« The Case For a Hardline | Main | Pohgoh »

### Specification Search Much?

Alan Abramowitz looks to the future:

Reestimating the time-for-change model based on the results of all presidential elections since World War II, we obtain the following estimates:These figures -- 50.3, 0.81, 0.113, -4.6 -- strike me as a bit, um, arbitrary....V = 50.3 + .81*GDP + .113*NETAPP – 4.7*TFC,

where V is the predicted share of the major party vote for the incumbent party, GDP is the growth rate of real gross domestic product during the first two quarters of the year, NETAPP is the incumbent president’s net approval rating in the final Gallup Poll in June, and TFC is the time-for-change dummy variable. TFC takes on the value of 0 if the president’s party has controlled the White House for one term and 1 if the president’s party has controlled the White House for two or more terms.
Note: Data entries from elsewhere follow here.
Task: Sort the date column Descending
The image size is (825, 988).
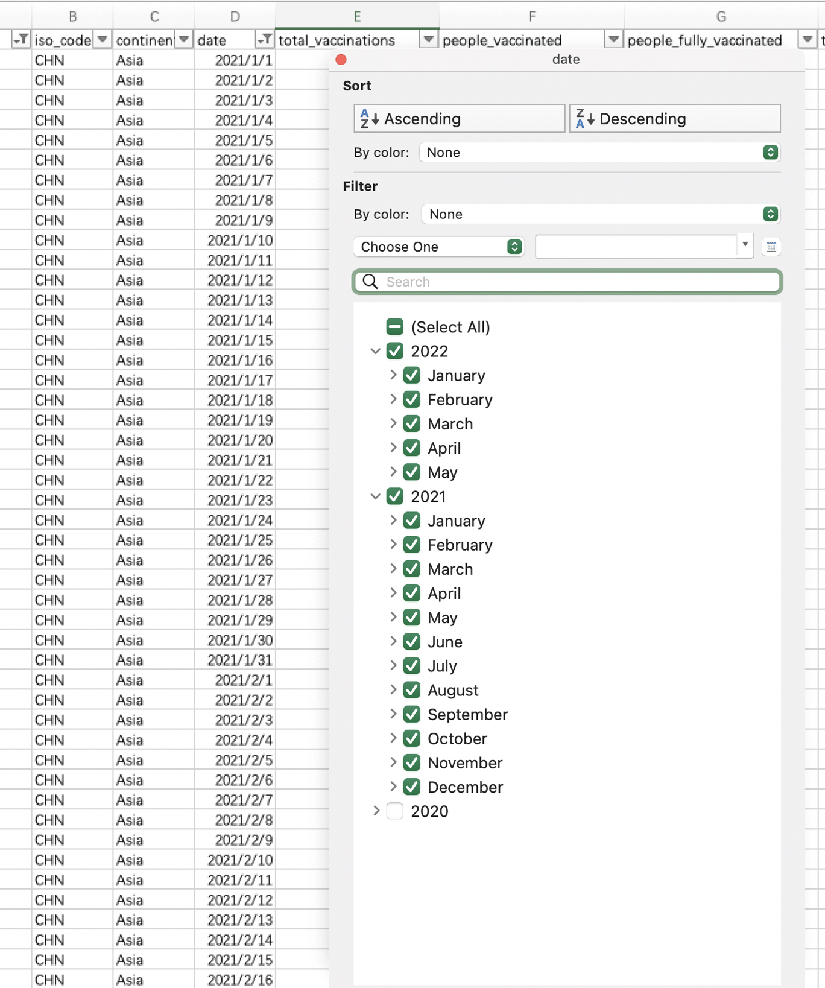Action: point(674,119)
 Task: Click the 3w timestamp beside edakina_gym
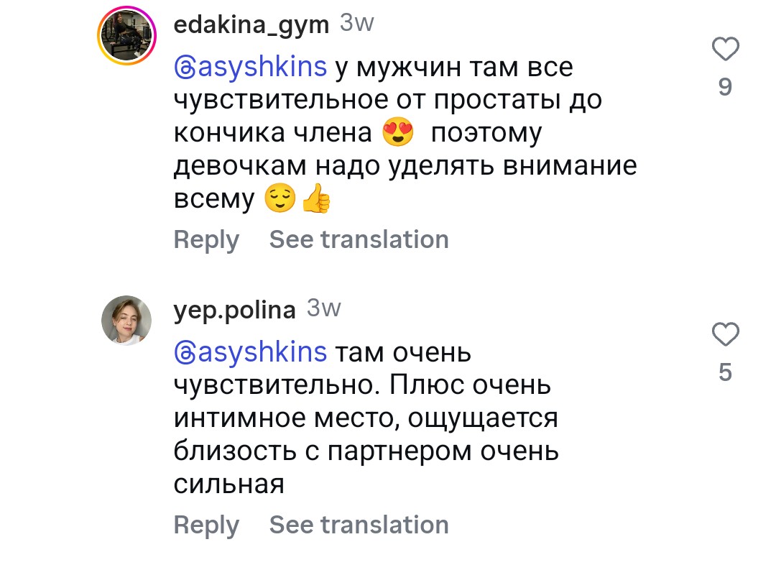(356, 24)
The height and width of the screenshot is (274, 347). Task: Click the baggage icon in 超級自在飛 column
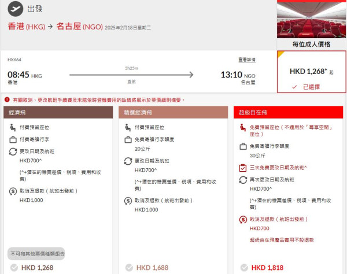[243, 147]
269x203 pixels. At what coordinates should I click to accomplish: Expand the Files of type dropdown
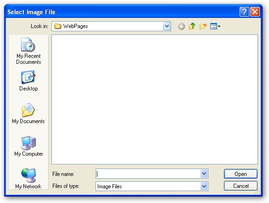click(204, 186)
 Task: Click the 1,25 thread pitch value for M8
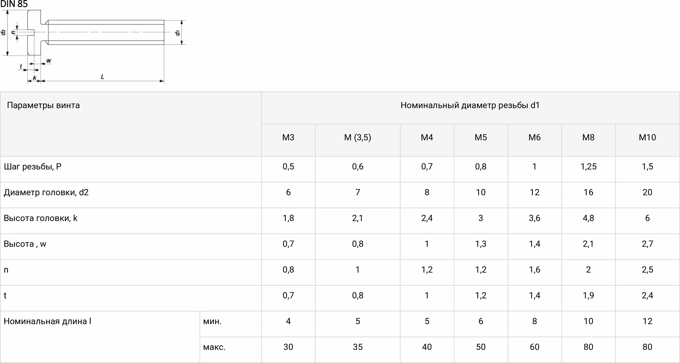pos(588,167)
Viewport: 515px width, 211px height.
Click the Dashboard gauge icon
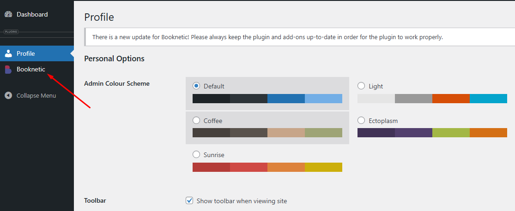tap(8, 14)
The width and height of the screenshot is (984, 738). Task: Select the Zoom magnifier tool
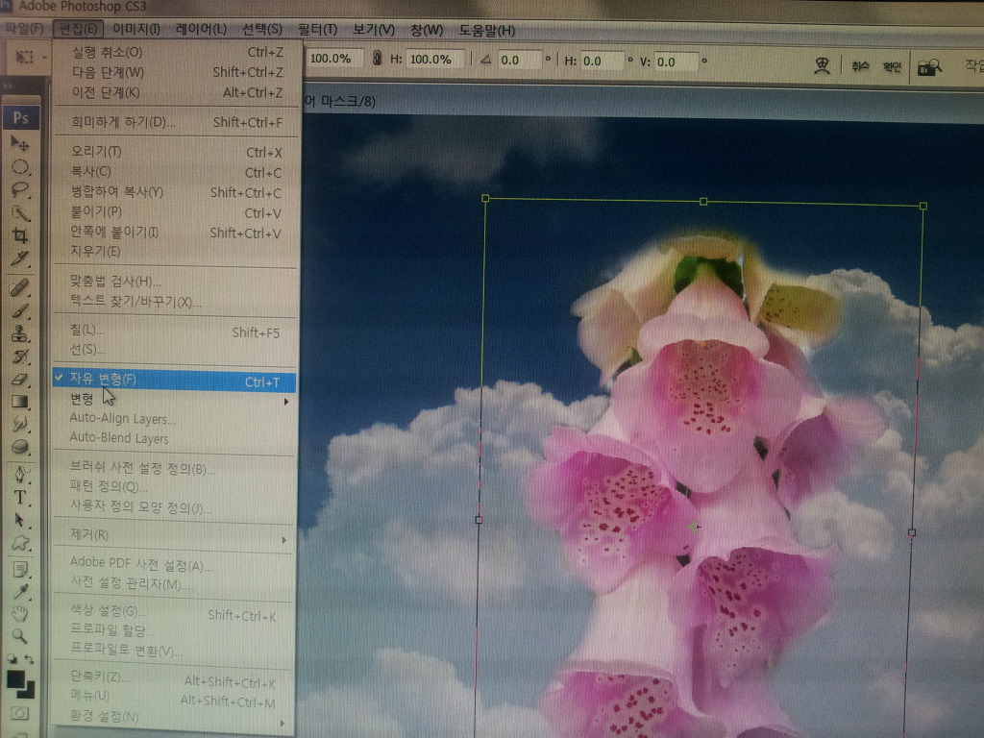click(20, 636)
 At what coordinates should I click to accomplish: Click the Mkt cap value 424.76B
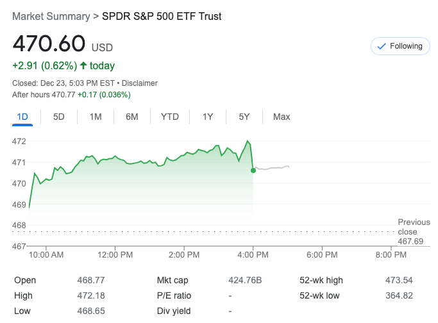tap(245, 280)
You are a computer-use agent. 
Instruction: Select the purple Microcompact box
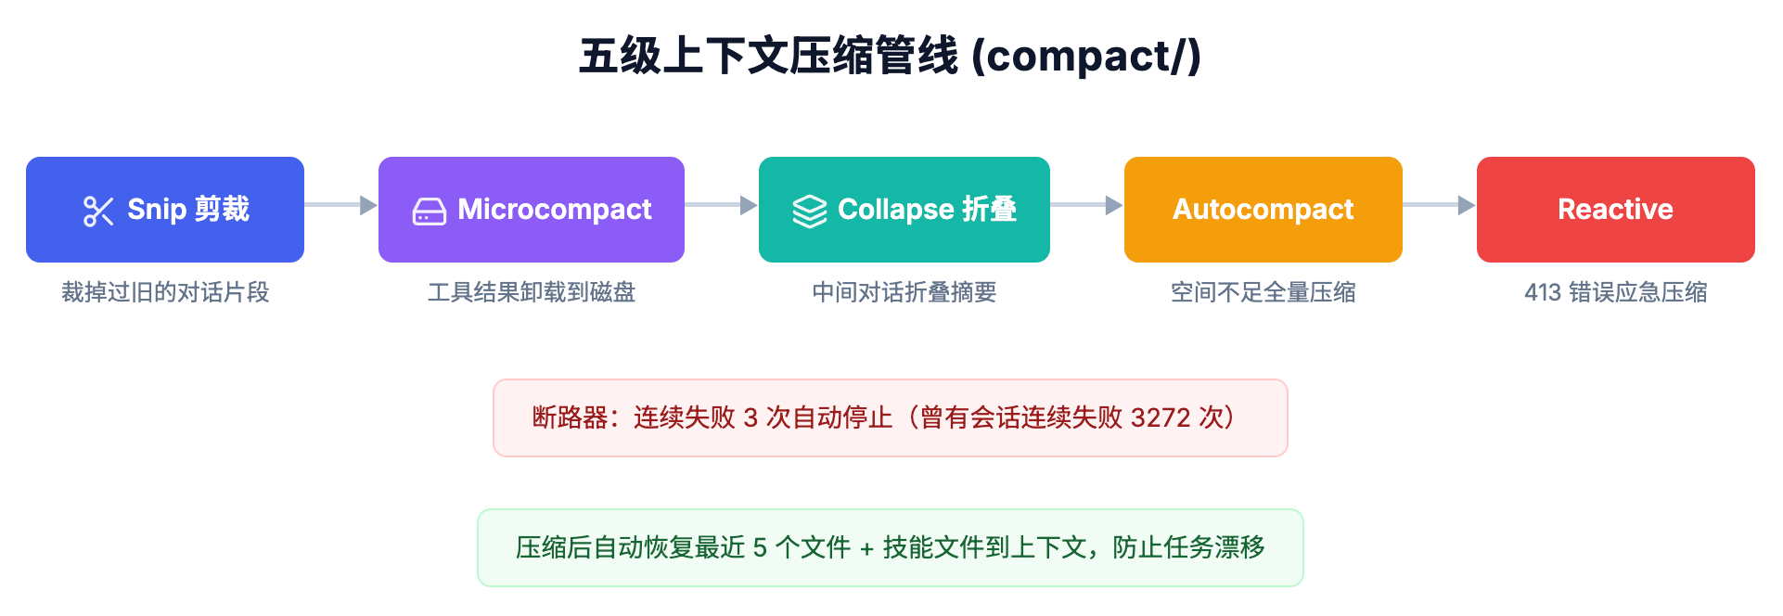(532, 210)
**UPDATE:** Sorry, this was brief. I understand how the math works and why it doesn't turn up whole numbers. This is the formula that best relates the three variables under examination to the election results. But here's the question. What happens if you discard the results of, say, the 1964 election, recalculate the formala based on the 1948-1960, 1968-2004 data points, and then try to use the resulting formula to predict 1964? And I don't mean to be making a special point about 1964 -- these backward projections of presidential election results never seem to me to try very hard at going beyond a pretty simple task of number-crunching. What is the theory behind the TFC variable supposed to be? Etc.

December 2, 2004 | Permalink

## TrackBack

TrackBack URL for this entry:

https://www.typepad.com/services/trackback/6a00d8345160fd69e200d83436b6f453ef

Listed below are links to weblogs that reference Specification Search Much?:

## Comments

Mr. Yglesias,

These constants look like the results of a regression analysis.

They are not arbitrary if so.

Posted by: luisalegria | Dec 2, 2004 5:15:01 PM

These figures -- 50.3, 0.81, 0.113, -4.6 -- strike me as a bit, um, arbitrary....

What were you expecting? The numbers have to be chosen to fit known data. It would be awfully strange if they came out to round figures.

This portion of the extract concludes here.